We Went Back: Photographs from Europe 1933-1956 by Chim
Author: Cynthia Young, Carole Naggar, Roger Cohen
Publisher: Prestel
Year: 2013 - Pages: 304
This book traces the career of Chim, famed photojournalist and cofounder of Magnum Photos, who dedicated much of his life to documenting war and its aftermath. Born Dawid Szymin in Warsaw, Chim began his career in the early 1930s photographing for leftist magazines in Paris. In 1936, one of these magazines, Regards, sent him to the front lines of the civil war in Spain, along with comrades Robert Capa and Gerda Taro. Although war formed the backdrop of much of his reportage, Chim was an astute observer of 20th-century European politics, social life, and culture, from the beginnings of the antifascist struggle to the rebuilding of countries ravaged by World War II. Like millions of other Europeans, Chim had suffered the pain of dislocation and the loss of family in a concentration camp. His profound empathy for his subjects is evident in his postwar work on child refugees. In this volume, Chim emerges as both a talented reporter and a creator of elegant compositions of startling grace and beauty. The book places Chim's work within the broader context of 1930s-1950s photography and European politics.
Shames: Bronx Boys
Author: Stephen Shames
Publisher: University of Texas Press
Year: 2014 - Pages: 224
Bronx Boys presents an extended photo essay that chronicles the lives of these kids growing up in the Bronx. Shames captures the brutality of the times—the fights, shootings, arrests, and drug deals—that eventually left many of the young men he photographed dead or in jail. But he also records the joy and humanity of the Bronx boys, who mature, fall in love, and have children of their own. One young man Shames mentored, Martin Dones, provides riveting details of living in the Bronx and getting caught up in violence and drugs before caring adults helped him turn his life around. Challenging our perceptions of a neighborhood that is too easily dismissed as irredeemable, Bronx Boys shows us that hope can survive on even the meanest streets.

- [Supplied material]:
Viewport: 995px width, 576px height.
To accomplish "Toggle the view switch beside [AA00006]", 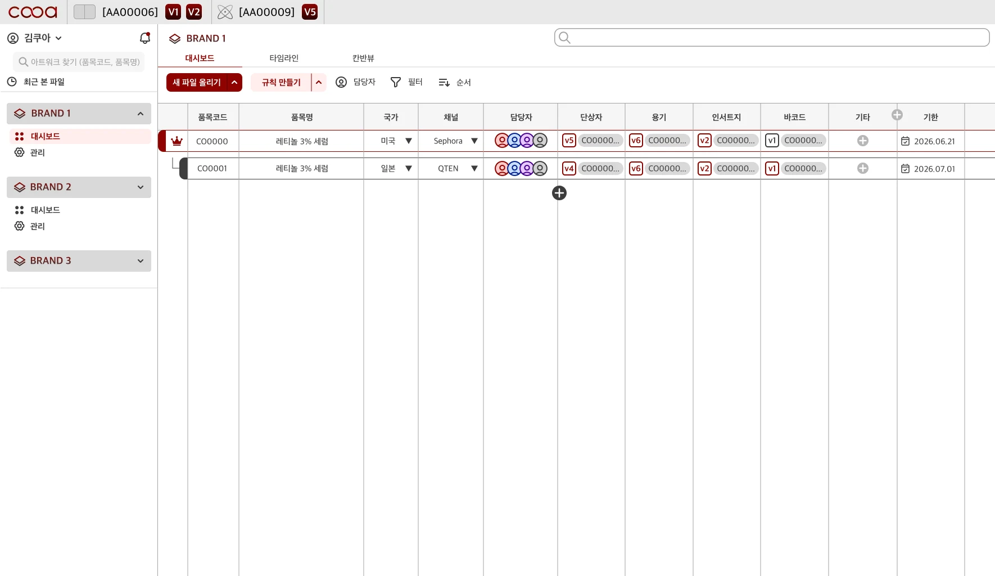I will [x=84, y=12].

- [What you need to do]: Can you repeat the photography book descriptions above word for word, from the first line to the last?

- [Full solution]:
We Went Back: Photographs from Europe 1933-1956 by Chim
Author: Cynthia Young, Carole Naggar, Roger Cohen
Publisher: Prestel
Year: 2013 - Pages: 304
This book traces the career of Chim, famed photojournalist and cofounder of Magnum Photos, who dedicated much of his life to documenting war and its aftermath. Born Dawid Szymin in Warsaw, Chim began his career in the early 1930s photographing for leftist magazines in Paris. In 1936, one of these magazines, Regards, sent him to the front lines of the civil war in Spain, along with comrades Robert Capa and Gerda Taro. Although war formed the backdrop of much of his reportage, Chim was an astute observer of 20th-century European politics, social life, and culture, from the beginnings of the antifascist struggle to the rebuilding of countries ravaged by World War II. Like millions of other Europeans, Chim had suffered the pain of dislocation and the loss of family in a concentration camp. His profound empathy for his subjects is evident in his postwar work on child refugees. In this volume, Chim emerges as both a talented reporter and a creator of elegant compositions of startling grace and beauty. The book places Chim's work within the broader context of 1930s-1950s photography and European politics.
Shames: Bronx Boys
Author: Stephen Shames
Publisher: University of Texas Press
Year: 2014 - Pages: 224
Bronx Boys presents an extended photo essay that chronicles the lives of these kids growing up in the Bronx. Shames captures the brutality of the times—the fights, shootings, arrests, and drug deals—that eventually left many of the young men he photographed dead or in jail. But he also records the joy and humanity of the Bronx boys, who mature, fall in love, and have children of their own. One young man Shames mentored, Martin Dones, provides riveting details of living in the Bronx and getting caught up in violence and drugs before caring adults helped him turn his life around. Challenging our perceptions of a neighborhood that is too easily dismissed as irredeemable, Bronx Boys shows us that hope can survive on even the meanest streets.